Saved data entries:
------------------------------------
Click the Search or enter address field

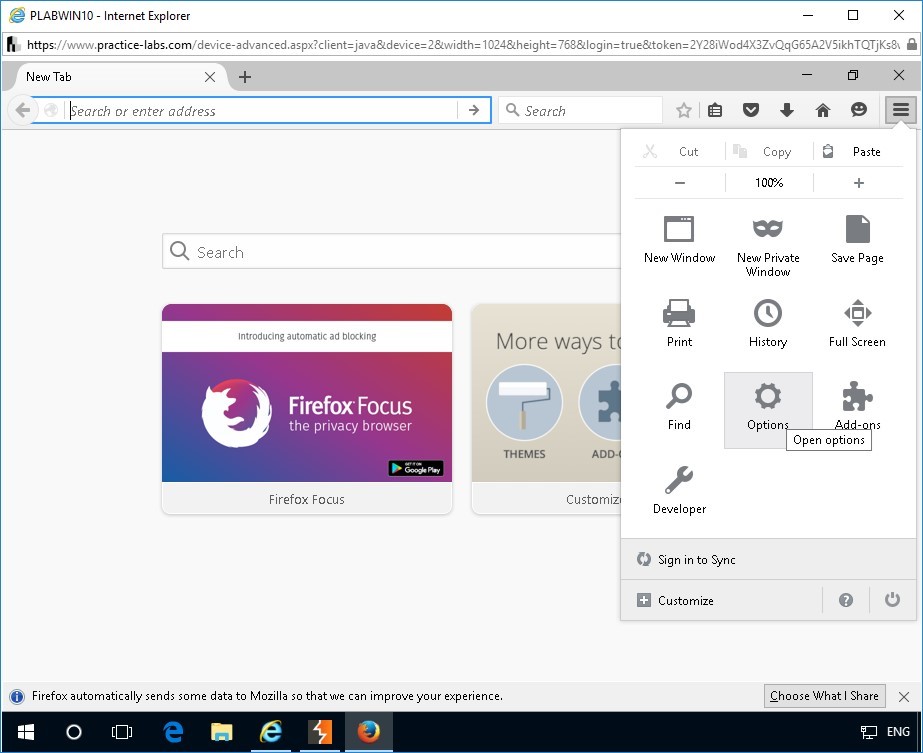[260, 111]
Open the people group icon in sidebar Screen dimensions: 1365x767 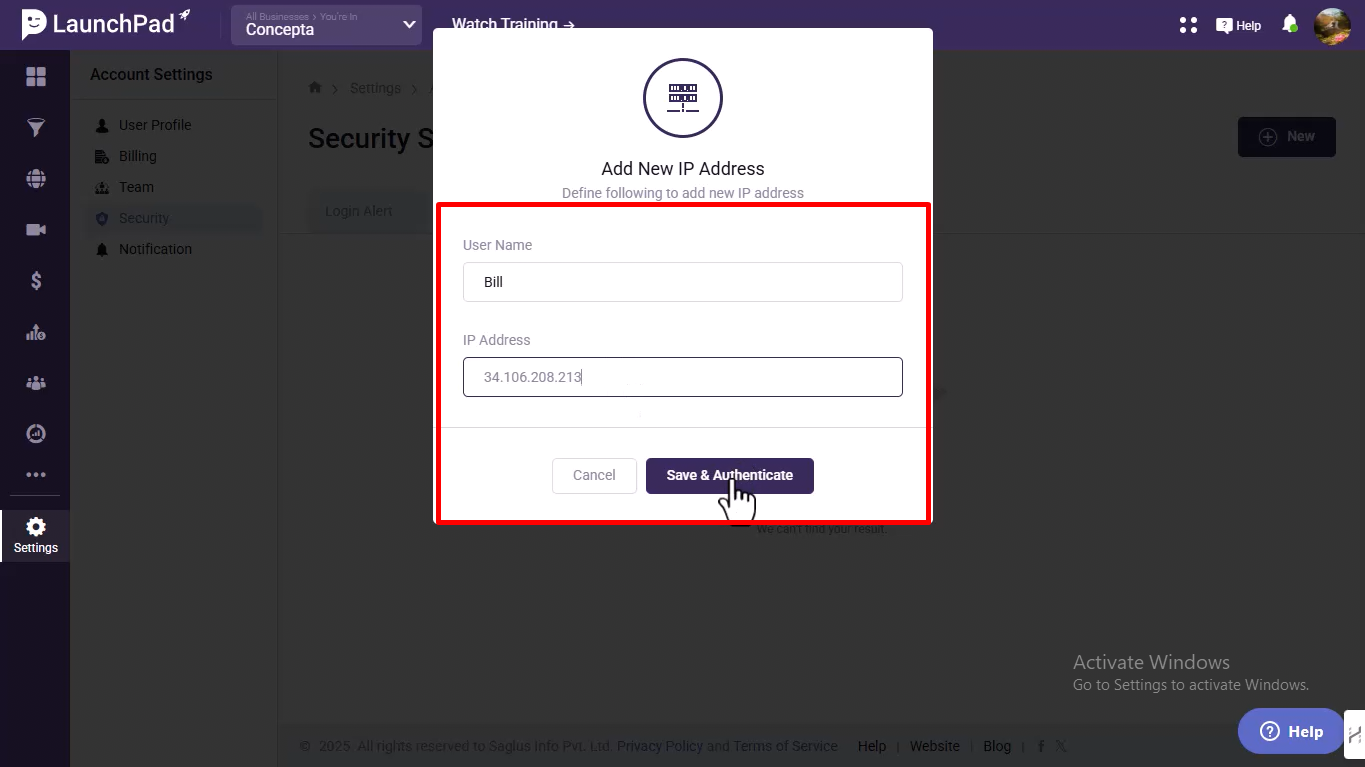click(36, 383)
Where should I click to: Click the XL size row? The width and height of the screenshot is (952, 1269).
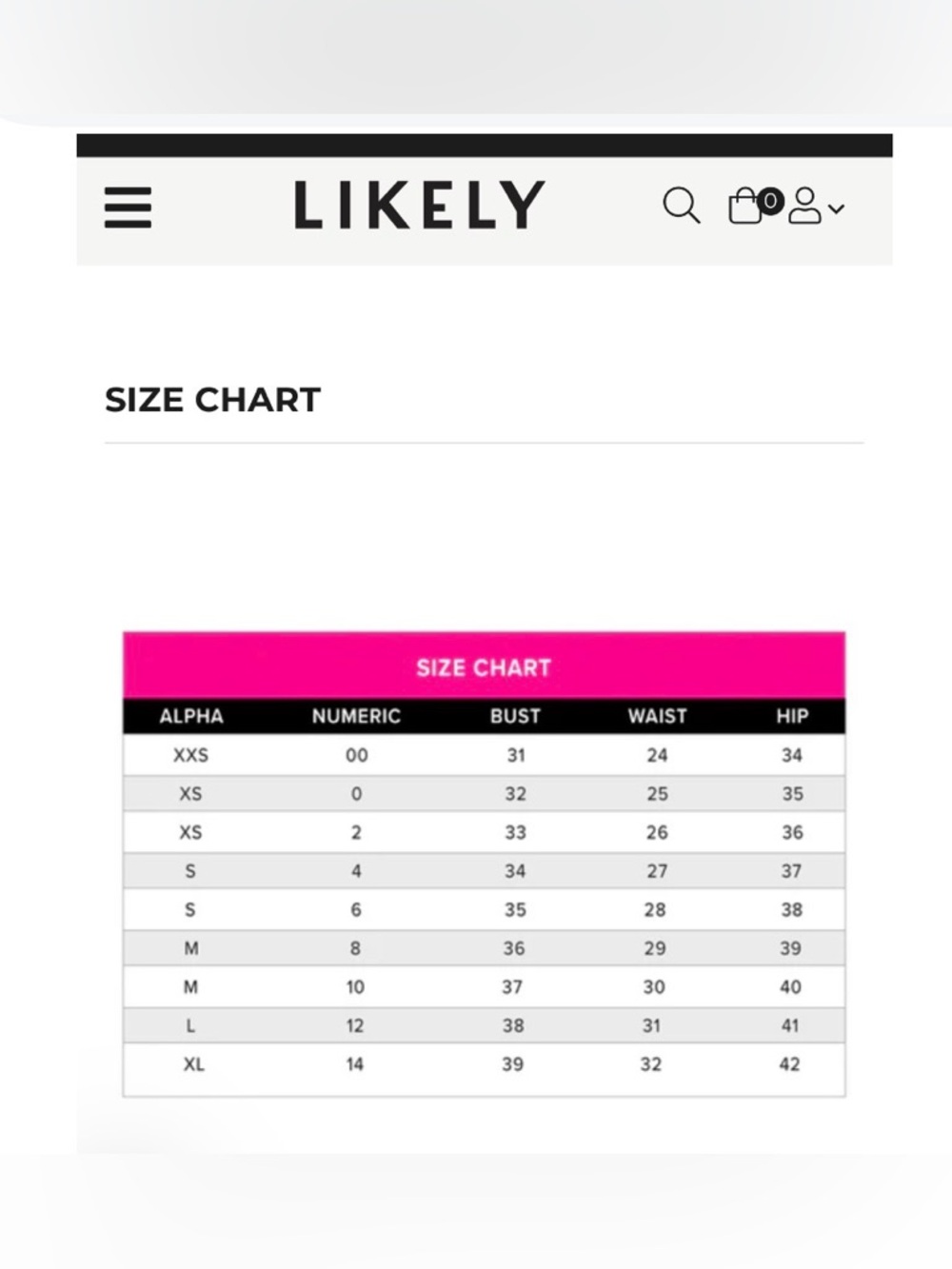click(x=484, y=1064)
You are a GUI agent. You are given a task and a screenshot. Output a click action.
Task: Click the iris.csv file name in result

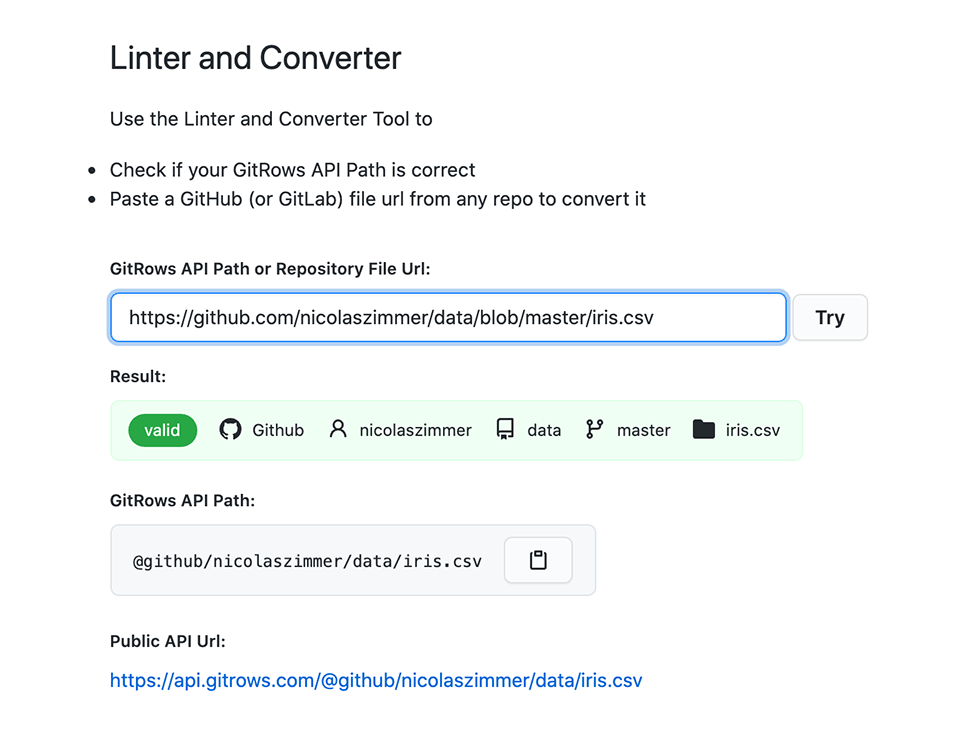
------------------------------------
--- Work required ---
Each line from the one containing "Where should I" through the end of the records above is to be retyped exactly, with the pictures omitted and nothing added.

--- Result ---
Where should I click to: Click the XL size row? The width and height of the screenshot is (952, 1269).
click(x=484, y=1064)
You are a GUI agent. You are given a task and a screenshot. Output a click action.
Task: Click the iris.csv file name in result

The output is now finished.